* WORK REQUIRED: Please count the lines in the data below that contain the string "header", treating uppercase and lowercase as different, and give only that number.

====

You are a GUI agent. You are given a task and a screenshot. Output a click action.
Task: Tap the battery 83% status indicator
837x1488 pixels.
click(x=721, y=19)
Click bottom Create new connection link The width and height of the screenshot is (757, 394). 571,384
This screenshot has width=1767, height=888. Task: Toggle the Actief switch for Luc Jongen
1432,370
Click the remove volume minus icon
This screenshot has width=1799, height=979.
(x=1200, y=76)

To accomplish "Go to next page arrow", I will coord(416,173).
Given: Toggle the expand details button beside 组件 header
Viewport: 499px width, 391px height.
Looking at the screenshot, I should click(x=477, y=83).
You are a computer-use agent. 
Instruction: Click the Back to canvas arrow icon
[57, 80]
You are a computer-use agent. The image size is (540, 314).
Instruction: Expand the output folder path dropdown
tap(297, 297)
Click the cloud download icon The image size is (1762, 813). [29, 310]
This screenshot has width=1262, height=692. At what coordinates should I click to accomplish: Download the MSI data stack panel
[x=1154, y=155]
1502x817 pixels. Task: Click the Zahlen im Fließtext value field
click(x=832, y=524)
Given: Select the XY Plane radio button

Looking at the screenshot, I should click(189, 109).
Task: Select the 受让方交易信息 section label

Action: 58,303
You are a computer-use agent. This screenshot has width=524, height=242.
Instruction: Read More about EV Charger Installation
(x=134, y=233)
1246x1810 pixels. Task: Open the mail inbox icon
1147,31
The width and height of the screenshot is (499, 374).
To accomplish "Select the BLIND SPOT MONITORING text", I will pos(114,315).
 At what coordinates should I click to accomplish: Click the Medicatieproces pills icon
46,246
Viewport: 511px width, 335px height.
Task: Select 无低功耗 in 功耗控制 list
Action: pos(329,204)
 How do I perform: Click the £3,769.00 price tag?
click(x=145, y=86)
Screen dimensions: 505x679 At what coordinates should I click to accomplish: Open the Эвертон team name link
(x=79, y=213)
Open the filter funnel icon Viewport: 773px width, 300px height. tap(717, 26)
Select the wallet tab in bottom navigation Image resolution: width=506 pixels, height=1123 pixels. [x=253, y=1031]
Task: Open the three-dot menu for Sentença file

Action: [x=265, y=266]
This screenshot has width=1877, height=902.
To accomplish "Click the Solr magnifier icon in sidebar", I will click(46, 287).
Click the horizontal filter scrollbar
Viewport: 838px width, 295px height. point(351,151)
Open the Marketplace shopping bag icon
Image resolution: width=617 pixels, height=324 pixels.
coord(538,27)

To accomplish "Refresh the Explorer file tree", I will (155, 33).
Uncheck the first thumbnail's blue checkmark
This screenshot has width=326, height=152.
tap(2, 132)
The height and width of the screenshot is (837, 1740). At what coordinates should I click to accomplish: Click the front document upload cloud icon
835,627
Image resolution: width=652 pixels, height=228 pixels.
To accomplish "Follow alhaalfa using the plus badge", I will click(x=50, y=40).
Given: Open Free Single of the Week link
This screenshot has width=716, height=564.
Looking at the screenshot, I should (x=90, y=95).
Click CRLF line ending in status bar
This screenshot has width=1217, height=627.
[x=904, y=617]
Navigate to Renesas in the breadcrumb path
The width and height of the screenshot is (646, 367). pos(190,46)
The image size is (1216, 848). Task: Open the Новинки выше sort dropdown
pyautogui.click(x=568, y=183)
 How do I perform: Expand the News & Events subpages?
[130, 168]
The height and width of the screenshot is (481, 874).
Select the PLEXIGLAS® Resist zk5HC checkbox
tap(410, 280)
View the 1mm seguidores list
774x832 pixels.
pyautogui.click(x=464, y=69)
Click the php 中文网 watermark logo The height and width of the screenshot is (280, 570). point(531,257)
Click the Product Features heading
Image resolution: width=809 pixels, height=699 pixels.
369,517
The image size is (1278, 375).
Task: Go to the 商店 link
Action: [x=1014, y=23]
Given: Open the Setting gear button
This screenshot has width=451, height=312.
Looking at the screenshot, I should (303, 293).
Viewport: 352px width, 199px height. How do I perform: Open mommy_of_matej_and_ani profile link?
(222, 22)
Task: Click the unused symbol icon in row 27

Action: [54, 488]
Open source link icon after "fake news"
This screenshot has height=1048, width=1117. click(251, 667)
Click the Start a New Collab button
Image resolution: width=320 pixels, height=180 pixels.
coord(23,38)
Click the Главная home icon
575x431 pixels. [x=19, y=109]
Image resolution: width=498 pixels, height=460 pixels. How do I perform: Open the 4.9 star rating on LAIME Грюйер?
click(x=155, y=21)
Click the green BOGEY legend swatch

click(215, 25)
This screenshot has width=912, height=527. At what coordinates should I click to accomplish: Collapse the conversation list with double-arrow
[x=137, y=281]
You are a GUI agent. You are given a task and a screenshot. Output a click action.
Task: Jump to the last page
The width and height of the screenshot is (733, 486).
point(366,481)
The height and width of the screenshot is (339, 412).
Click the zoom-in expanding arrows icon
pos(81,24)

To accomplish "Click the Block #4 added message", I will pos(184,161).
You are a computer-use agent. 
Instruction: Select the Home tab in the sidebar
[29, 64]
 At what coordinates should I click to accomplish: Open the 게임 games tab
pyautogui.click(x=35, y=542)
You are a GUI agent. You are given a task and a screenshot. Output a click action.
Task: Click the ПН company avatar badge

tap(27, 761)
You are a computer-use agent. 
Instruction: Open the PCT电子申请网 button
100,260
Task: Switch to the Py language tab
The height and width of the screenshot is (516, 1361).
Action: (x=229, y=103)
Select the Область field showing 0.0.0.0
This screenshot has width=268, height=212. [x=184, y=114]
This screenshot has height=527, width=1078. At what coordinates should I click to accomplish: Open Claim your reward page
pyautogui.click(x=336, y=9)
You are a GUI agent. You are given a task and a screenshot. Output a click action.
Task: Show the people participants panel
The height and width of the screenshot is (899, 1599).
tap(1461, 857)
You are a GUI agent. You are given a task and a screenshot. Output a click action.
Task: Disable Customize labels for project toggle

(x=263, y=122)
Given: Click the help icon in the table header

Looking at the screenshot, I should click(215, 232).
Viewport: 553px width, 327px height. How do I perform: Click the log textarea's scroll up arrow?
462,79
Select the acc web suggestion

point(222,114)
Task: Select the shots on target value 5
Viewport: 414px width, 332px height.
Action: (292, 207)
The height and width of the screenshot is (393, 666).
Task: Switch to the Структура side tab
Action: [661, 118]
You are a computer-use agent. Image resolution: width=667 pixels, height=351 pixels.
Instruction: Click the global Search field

====

* FINAL RESULT: 2